In July 2009, the Madame Tussauds wax museum in New York City unveiled a wax sculpture of SpongeBob, the first fictional character to be featured there. In May 2011, a new species of mushroom, Spongiforma squarepantsii, named after SpongeBob, was described in the journal Mycologia. The authors note that the hymenium, when viewed using scanning electron microscopy, somewhat resembles a "seafloor covered with tube sponges, reminiscent of the fictitious home of SpongeBob." Although the epithet was originally rejected by Mycologias editors as "too frivolous", the authors insisted that "we could name it whatever we liked." Since 2004, SpongeBob has appeared as a balloon in the Macy's Thanksgiving Day Parade.

SpongeBob has also become a fashion trend. In 2008, A Bathing Ape released SpongeBob-themed shoes. Singer Pharrell Williams backed a line of SpongeBob T-shirts and shoes. In 2014, the character was among the popular culture icons referenced by American fashion designer Jeremy Scott in his Moschino debut collection at the Milan Fashion Week.

In Egypt's Tahrir Square, after the Egyptian Revolution of 2011, SpongeBob became a fashion phenomenon, appearing on various merchandise items from hijabs to boxer shorts. The phenomenon led to the creation of the Tumblr project called "SpongeBob on the Nile", founded by American students Andrew Leber and Elisabeth Jaquette, that attempts to document every appearance of SpongeBob in Egypt. Sherief Elkeshta cited the phenomenon in an essay about the incoherent state of politics in Egypt in an independent monthly paper titled Midan Masr. He wrote, "Why isn't he [SpongeBob] at least holding a Molotov cocktail? Or raising a fist?" The phenomenon has even spread to Libya, where a Libyan rebel in SpongeBob dress was photographed celebrating the revolution.

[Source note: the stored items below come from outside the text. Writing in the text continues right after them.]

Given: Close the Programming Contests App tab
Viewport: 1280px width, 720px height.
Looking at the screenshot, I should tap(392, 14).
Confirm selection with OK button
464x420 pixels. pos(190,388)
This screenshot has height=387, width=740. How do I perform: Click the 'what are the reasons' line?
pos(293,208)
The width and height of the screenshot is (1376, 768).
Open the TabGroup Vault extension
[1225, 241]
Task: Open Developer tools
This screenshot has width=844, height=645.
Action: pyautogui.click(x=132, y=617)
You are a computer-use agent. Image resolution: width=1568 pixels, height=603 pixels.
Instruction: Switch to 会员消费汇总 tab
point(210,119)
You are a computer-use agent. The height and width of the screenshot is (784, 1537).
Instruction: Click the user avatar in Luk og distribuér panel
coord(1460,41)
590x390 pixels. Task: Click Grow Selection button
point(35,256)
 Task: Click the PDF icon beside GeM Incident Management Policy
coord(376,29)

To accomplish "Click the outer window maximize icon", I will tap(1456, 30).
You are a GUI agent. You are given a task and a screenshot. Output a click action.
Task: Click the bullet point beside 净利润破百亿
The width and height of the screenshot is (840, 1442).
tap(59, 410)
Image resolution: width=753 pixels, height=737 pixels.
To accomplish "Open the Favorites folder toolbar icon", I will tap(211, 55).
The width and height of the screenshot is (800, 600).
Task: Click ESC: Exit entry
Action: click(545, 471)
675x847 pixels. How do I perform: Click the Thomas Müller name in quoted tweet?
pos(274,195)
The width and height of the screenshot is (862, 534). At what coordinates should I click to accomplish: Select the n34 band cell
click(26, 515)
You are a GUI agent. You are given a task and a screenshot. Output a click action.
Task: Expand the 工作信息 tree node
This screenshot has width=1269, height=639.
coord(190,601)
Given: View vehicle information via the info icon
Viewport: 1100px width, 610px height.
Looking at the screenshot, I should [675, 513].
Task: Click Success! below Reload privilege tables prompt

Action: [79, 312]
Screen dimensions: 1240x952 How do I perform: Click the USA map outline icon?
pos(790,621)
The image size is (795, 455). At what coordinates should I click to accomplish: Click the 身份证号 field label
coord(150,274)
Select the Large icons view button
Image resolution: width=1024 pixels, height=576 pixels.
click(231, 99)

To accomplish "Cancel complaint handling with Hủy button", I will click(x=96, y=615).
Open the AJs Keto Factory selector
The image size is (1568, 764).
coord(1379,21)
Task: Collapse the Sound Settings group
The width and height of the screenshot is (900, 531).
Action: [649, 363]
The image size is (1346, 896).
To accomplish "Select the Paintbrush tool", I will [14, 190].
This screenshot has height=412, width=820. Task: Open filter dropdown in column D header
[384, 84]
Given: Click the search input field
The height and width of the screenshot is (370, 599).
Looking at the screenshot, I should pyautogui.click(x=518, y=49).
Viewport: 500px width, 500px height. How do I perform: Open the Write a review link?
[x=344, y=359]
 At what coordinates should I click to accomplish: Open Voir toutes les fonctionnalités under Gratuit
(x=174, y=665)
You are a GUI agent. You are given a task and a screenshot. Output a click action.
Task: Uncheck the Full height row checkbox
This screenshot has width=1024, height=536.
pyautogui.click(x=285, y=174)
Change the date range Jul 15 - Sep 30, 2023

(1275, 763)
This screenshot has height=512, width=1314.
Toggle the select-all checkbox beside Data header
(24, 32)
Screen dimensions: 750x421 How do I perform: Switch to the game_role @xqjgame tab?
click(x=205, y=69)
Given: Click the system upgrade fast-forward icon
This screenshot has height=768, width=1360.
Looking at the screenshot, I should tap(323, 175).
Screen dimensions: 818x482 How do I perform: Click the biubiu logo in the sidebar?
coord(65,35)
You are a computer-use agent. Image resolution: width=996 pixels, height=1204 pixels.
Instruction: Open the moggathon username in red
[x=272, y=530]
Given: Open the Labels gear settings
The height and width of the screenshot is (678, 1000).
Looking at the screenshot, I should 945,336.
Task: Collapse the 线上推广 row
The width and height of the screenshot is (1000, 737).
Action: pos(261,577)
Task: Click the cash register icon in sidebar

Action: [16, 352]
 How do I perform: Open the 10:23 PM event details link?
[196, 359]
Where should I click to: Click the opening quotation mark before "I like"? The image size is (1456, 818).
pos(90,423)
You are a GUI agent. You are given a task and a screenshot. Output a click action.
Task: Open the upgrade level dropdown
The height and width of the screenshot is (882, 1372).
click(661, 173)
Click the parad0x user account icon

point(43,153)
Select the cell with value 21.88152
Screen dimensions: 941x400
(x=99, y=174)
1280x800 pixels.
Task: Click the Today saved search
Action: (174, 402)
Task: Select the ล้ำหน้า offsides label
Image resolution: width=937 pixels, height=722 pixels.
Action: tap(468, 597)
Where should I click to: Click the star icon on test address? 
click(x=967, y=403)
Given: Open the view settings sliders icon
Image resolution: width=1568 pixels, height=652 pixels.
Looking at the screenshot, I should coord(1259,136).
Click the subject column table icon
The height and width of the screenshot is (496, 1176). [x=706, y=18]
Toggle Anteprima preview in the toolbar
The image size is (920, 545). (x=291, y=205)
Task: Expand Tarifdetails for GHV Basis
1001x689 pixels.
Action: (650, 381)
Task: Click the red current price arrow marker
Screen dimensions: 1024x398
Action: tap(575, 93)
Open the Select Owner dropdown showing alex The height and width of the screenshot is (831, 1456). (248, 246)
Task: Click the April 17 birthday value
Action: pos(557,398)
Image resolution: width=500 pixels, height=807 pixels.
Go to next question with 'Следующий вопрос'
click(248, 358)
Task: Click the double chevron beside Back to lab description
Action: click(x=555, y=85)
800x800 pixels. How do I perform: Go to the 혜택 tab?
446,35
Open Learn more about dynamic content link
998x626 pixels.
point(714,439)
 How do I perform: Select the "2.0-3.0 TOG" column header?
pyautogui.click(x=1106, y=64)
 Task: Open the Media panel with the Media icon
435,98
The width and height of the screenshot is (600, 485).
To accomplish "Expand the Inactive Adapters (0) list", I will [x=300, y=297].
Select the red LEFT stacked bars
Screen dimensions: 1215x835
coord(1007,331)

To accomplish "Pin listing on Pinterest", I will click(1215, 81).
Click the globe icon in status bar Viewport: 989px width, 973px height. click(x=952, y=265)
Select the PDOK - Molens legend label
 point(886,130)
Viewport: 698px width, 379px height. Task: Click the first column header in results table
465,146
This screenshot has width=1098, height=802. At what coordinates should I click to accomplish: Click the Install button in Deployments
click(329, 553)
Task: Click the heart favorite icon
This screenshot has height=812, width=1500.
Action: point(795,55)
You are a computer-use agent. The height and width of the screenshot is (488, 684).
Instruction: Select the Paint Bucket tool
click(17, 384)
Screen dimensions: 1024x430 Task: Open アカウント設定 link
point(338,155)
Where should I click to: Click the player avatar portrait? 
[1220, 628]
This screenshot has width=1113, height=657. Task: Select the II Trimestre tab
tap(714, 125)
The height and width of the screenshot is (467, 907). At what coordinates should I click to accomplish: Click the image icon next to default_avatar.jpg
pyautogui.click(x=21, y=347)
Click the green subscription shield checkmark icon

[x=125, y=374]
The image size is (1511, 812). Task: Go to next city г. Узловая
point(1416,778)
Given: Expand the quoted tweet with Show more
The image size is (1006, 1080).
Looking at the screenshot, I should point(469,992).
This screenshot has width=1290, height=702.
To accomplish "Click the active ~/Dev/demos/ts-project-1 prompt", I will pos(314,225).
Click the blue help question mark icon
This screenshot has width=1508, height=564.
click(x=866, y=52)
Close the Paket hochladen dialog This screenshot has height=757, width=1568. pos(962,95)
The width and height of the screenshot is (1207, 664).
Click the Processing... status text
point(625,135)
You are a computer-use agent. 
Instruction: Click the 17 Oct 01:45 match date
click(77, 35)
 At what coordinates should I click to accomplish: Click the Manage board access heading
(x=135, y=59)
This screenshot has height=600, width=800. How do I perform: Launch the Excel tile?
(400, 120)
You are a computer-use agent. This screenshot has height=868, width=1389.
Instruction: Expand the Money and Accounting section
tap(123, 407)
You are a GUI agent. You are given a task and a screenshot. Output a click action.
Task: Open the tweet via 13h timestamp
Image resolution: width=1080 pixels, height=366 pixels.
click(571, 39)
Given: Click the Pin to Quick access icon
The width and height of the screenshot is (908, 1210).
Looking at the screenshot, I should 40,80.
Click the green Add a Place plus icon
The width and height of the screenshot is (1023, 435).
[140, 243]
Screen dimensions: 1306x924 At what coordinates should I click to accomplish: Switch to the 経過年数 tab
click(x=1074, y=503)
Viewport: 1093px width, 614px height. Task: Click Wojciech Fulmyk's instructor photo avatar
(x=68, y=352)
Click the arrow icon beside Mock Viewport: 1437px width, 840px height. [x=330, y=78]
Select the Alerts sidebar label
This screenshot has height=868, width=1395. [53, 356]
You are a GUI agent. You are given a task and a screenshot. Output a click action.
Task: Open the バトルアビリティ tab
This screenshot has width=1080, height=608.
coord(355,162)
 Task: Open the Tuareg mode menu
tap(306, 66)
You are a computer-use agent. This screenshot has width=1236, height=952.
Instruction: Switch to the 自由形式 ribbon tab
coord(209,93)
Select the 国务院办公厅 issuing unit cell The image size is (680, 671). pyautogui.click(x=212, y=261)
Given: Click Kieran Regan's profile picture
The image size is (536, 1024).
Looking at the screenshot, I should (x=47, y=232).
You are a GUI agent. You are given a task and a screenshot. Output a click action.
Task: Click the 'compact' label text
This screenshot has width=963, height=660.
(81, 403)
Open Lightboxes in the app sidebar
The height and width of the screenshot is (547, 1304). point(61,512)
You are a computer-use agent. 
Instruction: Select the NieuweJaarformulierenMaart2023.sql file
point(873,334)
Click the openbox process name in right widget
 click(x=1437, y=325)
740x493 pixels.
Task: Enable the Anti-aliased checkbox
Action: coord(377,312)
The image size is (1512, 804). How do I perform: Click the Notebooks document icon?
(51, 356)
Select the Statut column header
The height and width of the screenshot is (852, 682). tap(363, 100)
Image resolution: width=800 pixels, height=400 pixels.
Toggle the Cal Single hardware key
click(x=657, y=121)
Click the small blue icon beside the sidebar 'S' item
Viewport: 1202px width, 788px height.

During a panel at a fan convention in 2024, Kenny recounted a moment from a previous convention when he was asked by an autistic fan whether "SpongeBob himself [is] autistic as a character", to which he responded "Yes, of course he is. [...] That's his superpower, the same way that's your superpower." Video footage of this account went viral, prompting Kenny to clarify during an interview with Entertainment Weekly at the convention three days later that he did not intend for this to be an official public statement about the character, and called it a "private moment that I had with a fan, but it seems like it's been empowering and helpful to people out there." A decade prior, on the WTF with Marc Maron podcast, Kenny described SpongeBob as being "a little autistic. Obsessed with his job, very hardworking, gets really really deep into something." Fans on online forums have noted other behavior exhibited by SpongeBob can be interpreted as signs of autism, such as "meltdowns, blindness to sarcasm and inability to read social cues". Other SpongeBob voice actors, including Mr. Lawrence and Clancy Brown, have agreed that the character of SpongeBob connects with autistic children and adults "at every level of the spectrum".

==Merchandising==
SpongeBob's translated well into related merchandise sales. In 2002, SpongeBob SquarePants dolls sold at a rate of 75,000 per week, which was faster than Tickle Me Elmo dolls were selling at the time. SpongeBob was popular in Japan, specifically with Japanese women. Nickelodeon's parent company Viacom purposefully targeted its marketing at women there as a way to build the SpongeBob SquarePants brand. Skeptics initially doubted that SpongeBob could be popular in Japan as the character's design is very different from the already popular designs for Hello Kitty and Pikachu. The character inspired a soap-filled sponge product manufactured by SpongeTech.

In early 2009, the Simmons Jewelry Co. released a $75,000 diamond pendant as part of a SpongeBob collection.

On May 17, 2013, Build-A-Bear Workshop introduced a new SpongeBob SquarePants collection in stores and online in North America.

SpongeBob also inspired an automobile design. On July 13, 2013, Toyota, with Nickelodeon, unveiled plans for a SpongeBob-inspired Toyota Highlander. The 2014 Toyota Highlander concept vehicle was launched as part of a SpongeBob Day promotion at that day's game between the Giants and Padres in San Diego, and subsequently visited seven U.S. locations including the Nickelodeon Suites Resort Orlando in Florida.